----- Source extract
No one on his deathbed ever said: ‘I wish I had spent more time at the office.’ So goes the famous quote.
The fundamentals of this point still hold true despite people moving away from the bastion of the office to remote ways of working. Work is not the meaning of life for most. At worst it is to be tolerated, while at best it can provide a sense of purpose and fulfilment.
But has the workplace changed for the better since the pandemic? Are we seeing a humanising of workplace culture in the longer term?
In my work I speak (and listen) to many organisations and the common thread is that the workplace has fundamentally changed and changed for the better. There is no going back. We can’t reset the dial to early 2020.
Enduring a global healthcare crisis had far-reaching consequences, which we are still unravelling. It caused hardship and untold stress and anxiety, but it also caused people to come together and to share their fears and worries.
----------
* _Tasks for this exercise_
a - In the workplace passage, what common thread does the writer find across the many organizations they speak and listen to?
b - Reproduce the workplace passage between "No one on his" and "the longer term?", inclusive.
The records after this point are independent material unrelated to the workplace passage.
----- Information given
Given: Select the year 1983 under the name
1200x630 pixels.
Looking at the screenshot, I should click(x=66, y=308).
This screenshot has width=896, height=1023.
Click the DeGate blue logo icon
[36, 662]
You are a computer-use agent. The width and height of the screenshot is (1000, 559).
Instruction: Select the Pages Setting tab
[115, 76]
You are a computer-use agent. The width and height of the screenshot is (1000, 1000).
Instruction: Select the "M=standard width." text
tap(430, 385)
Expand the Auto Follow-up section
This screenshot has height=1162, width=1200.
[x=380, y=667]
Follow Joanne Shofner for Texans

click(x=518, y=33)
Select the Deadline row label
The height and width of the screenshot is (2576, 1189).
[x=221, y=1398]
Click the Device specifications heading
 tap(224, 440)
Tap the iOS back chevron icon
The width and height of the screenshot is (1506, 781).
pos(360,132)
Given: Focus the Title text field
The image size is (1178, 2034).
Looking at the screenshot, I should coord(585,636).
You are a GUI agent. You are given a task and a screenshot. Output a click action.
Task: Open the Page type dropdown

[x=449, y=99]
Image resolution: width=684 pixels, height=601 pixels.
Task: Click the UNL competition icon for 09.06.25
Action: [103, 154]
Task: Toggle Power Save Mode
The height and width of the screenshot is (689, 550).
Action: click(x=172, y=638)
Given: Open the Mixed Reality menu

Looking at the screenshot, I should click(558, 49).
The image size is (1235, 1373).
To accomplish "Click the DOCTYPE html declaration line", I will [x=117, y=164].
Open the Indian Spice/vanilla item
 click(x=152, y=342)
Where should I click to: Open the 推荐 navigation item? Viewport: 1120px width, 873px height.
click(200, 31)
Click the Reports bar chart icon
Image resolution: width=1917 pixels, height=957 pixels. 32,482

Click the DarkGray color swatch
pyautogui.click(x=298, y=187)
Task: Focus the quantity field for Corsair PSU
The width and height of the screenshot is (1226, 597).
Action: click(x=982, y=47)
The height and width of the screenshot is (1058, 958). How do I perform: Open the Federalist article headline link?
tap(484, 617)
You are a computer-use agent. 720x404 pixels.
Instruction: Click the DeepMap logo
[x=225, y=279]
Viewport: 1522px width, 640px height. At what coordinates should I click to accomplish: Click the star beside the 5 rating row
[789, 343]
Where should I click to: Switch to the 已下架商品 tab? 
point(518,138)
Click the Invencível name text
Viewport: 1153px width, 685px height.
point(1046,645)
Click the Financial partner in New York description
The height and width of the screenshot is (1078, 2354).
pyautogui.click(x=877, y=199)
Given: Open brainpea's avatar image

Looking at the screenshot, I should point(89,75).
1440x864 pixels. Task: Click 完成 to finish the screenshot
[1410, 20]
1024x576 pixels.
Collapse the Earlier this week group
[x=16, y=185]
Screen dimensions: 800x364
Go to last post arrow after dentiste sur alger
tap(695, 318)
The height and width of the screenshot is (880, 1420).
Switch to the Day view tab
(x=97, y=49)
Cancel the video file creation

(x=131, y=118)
----------
* _Answers to the exercise_
a - The workplace has fundamentally changed, and changed for the better.

b -
No one on his deathbed ever said: ‘I wish I had spent more time at the office.’ So goes the famous quote.
The fundamentals of this point still hold true despite people moving away from the bastion of the office to remote ways of working. Work is not the meaning of life for most. At worst it is to be tolerated, while at best it can provide a sense of purpose and fulfilment.
But has the workplace changed for the better since the pandemic? Are we seeing a humanising of workplace culture in the longer term?